DOCUMENT EXCERPT –
○ ○ ○ ○
Roses are red, violets are blue, frogs are icky, but may be good for you

By: Zuri Sullivan

Sorry, kids, but if you kiss a frog, it’s highly unlikely that he’ll turn into a prince. The most you’ll probably get out of it is some icky frog skin slime on your mouth. That may sound terrible, but a new study published in Antimicrobial Agents and Chemotherapy suggests that some components of icky frog skin can have some unexpected benefits for our health.

As you might imagine, frogs are pretty distantly related from humans, and consequently, their immune systems work quite differently from ours. One thing we have in common, however, is that we both produce molecules specialized for killing bacteria, called antimicrobial peptides (AMPs). Humans produce lots of AMPs in their guts— last week, I wrote a story about how the helpful bacteria in our guts manage to survive in the face of these harsh molecules, while dangerous bacteria don’t. Unlike humans, frogs and other amphibians produce AMPs in their skin. To a certain extent, you could say they wear their immune systems on their backs.

Scientists haven’t quite figured out all of the ways that AMPs actually kill bacteria, but if the bacteria are susceptible to them, they work incredibly well. So from the bacteria’s perspective, AMPs are pretty nasty. From biomedical scientists’ perspective, however, this means that AMPs from a variety of species may be able to be used to treat bacterial infections when our own AMPs are inadequate.

This was the focus of the study I mentioned above, led by principal investigator David Craik at the University of Queensland in Australia. His research group wanted to know whether frog AMPs could be used to treat Staphylococcus aureus infection. You may know of Staphylococcus aureus by its more colloquial nickname, Staph. Staph infections are a major problem in hospitals, and the widespread use of antibiotics has led to the emergence of antibiotic resistant staph, also known as MRSA (for methicillin resistant Staphylococcus aureus). Antibiotics are great, but when misused or overused, they can promote the emergence of antibiotic resistant bacteria, necessitating the development of new antibiotics. It’s a vicious cycle, but AMPs could be new weapons in our anti-bacterial arsenal.

Can you really take AMPs from frog skin and use them to treat a staph infection? In mice, the answer seems to be yes. Dr. Craik’s group isolated AMPs from frogs, and studied their chemical structure. If they’d had to run out and catch a frog every time they wanted to do an experiment, the study would have taken forever, so they synthesized molecules that were very similar to the frog AMPs. These synthetic AMPs were then used to treat Staph-infected mice. Surprisingly, they worked! And not only that, but when they tested the compounds to find out if they were toxic to the mice, they seemed to be safe.
○ ○ ○ ○
Stored entries
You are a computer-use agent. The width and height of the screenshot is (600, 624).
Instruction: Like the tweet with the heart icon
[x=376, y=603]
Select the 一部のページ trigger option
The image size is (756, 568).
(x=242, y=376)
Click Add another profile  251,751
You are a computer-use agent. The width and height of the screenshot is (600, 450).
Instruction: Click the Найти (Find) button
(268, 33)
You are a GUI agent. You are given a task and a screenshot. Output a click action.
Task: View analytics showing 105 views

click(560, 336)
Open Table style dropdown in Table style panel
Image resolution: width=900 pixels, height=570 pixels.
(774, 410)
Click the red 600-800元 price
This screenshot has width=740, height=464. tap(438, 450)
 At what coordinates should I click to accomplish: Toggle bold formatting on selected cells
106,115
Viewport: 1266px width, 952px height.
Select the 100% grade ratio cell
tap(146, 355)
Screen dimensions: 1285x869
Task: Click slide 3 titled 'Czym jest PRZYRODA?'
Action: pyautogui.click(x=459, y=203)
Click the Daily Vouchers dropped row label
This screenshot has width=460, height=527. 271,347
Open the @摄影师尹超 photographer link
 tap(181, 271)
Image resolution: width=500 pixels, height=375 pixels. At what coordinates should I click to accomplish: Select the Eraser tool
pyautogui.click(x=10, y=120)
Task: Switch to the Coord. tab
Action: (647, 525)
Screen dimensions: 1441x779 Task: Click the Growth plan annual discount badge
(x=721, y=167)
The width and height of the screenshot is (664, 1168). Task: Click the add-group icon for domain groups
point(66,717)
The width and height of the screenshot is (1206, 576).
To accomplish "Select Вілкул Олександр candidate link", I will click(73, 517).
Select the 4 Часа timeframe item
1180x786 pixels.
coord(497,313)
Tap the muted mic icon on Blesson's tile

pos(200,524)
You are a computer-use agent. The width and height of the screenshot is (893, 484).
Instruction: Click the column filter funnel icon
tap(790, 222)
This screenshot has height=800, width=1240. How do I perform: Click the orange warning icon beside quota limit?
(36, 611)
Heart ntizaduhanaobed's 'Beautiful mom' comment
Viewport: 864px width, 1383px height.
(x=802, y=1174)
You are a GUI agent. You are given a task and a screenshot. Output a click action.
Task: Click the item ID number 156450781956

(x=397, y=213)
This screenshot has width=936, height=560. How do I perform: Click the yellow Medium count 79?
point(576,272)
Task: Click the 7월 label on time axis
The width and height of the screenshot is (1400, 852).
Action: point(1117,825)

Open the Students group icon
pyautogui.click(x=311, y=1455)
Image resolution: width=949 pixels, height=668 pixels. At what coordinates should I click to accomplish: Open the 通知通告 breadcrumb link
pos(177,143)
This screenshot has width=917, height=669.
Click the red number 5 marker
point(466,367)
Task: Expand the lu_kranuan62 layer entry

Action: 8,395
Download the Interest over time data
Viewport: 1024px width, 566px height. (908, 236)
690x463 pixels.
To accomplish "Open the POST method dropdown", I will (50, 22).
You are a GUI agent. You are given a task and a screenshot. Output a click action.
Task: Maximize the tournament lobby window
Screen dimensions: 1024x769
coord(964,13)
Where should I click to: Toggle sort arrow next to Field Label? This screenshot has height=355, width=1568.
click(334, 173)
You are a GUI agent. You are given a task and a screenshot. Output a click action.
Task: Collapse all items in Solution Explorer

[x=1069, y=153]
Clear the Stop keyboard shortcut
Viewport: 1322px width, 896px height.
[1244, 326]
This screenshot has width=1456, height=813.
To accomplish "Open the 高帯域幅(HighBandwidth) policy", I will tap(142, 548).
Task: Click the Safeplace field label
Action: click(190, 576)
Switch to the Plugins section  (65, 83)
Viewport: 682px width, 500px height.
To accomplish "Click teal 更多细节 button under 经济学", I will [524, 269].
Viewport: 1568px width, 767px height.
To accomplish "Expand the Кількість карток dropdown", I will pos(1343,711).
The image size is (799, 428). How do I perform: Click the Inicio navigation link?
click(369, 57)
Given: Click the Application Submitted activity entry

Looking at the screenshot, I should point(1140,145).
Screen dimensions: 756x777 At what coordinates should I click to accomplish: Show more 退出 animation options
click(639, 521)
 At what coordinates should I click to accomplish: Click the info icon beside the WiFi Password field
○ ○ ○ ○
According to the article about frog skin, what journal published the new study? These entries are unrelated to the article about frog skin.

Antimicrobial Agents and Chemotherapy